Our study is not without limitations. The study used the best available data in each country to answer the research questions; however, by attempting to harmonize across studies, we are limited to a parsimonious model which may not account for all country-specific characteristics associated with union formation and health. We acknowledge that although cohabitation has increased considerably in these countries, the percent cohabiting at ages 40–49 is still relatively small. Our age range in mid-life was limited to the years in which self-rated health was included in the U.S. survey. Health differentials may be relatively minor for this age range, and further health differentials may emerge as health deteriorates at older ages. Nonetheless, mid-life is often understudied in the health and cohabitation literature, and thus it is important to observe to what extent partnership matters for health at this life stage.

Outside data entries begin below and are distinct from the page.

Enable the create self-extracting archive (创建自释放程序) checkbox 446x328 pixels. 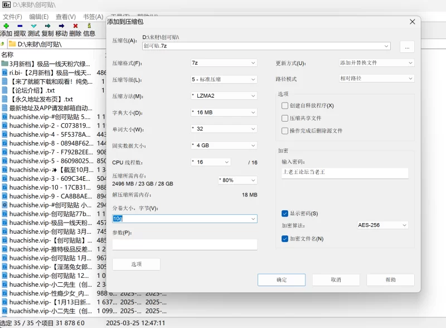point(285,105)
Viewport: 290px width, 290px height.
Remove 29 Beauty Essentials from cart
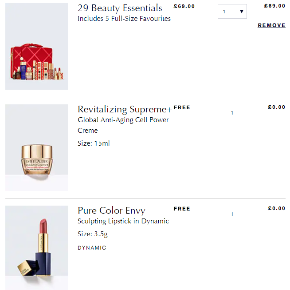[271, 25]
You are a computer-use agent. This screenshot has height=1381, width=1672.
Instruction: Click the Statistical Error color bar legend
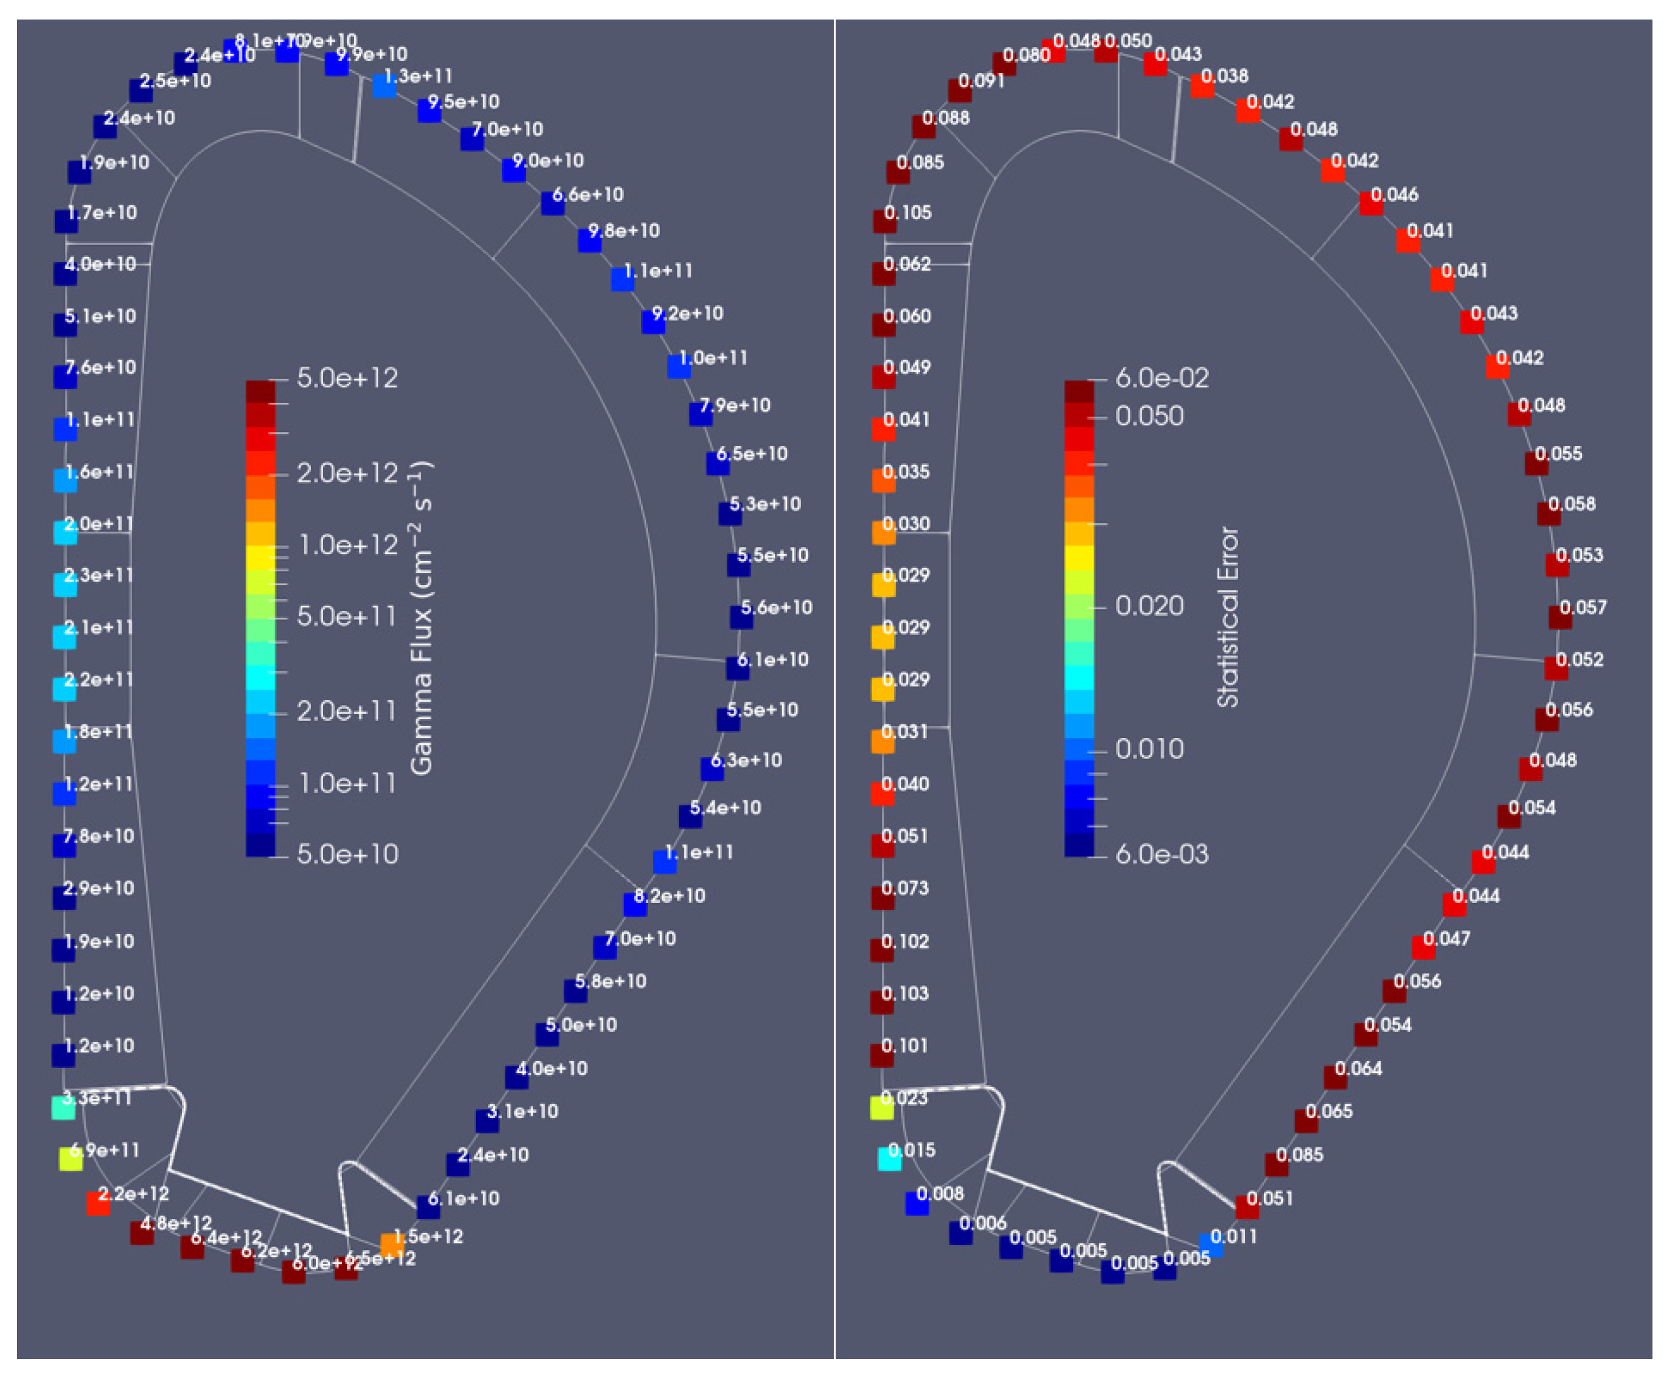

In conclusion, this study challenges some of the fundamental assumptions that partnerships, and marriage in particular, lead to better health. While the basic association between partnership and health was significant in all studied countries, the strength of the association was reduced or eliminated by controlling for childhood selection mechanisms, prior partnerships and childbearing, and current education and employment status. Although the association was still significant after including controls in the English-speaking countries, we suspect that further controls would eliminate the association altogether. Thus, the benefits to partnership seem to be limited once other factors more salient for health are taken into account. Our findings also challenge the notion that only legally sanctioned marriage can produce health benefits. The positive correlation between marriage and health was only evident in the U.S. and U.K., and again, selection and partnership characteristics explained the association. Cohabitation in these English-speaking countries is strongly selective of disadvantage, while it is far less so in the other countries. In general, our findings are important for conceptualizing cohabitation; cohabitation is a very heterogeneous type of partnership, and studies that do not control for the variation in union duration and prior experience with union dissolution may be missing important confounders. Finally, our results suggest that policies, norms, and economic conditions can shape the meaning of cohabitation and the lived experience of cohabitors. Further research is needed to provide a deeper understanding of which specific welfare policies and conditions in the U.S. and U.K. are producing these inequalities.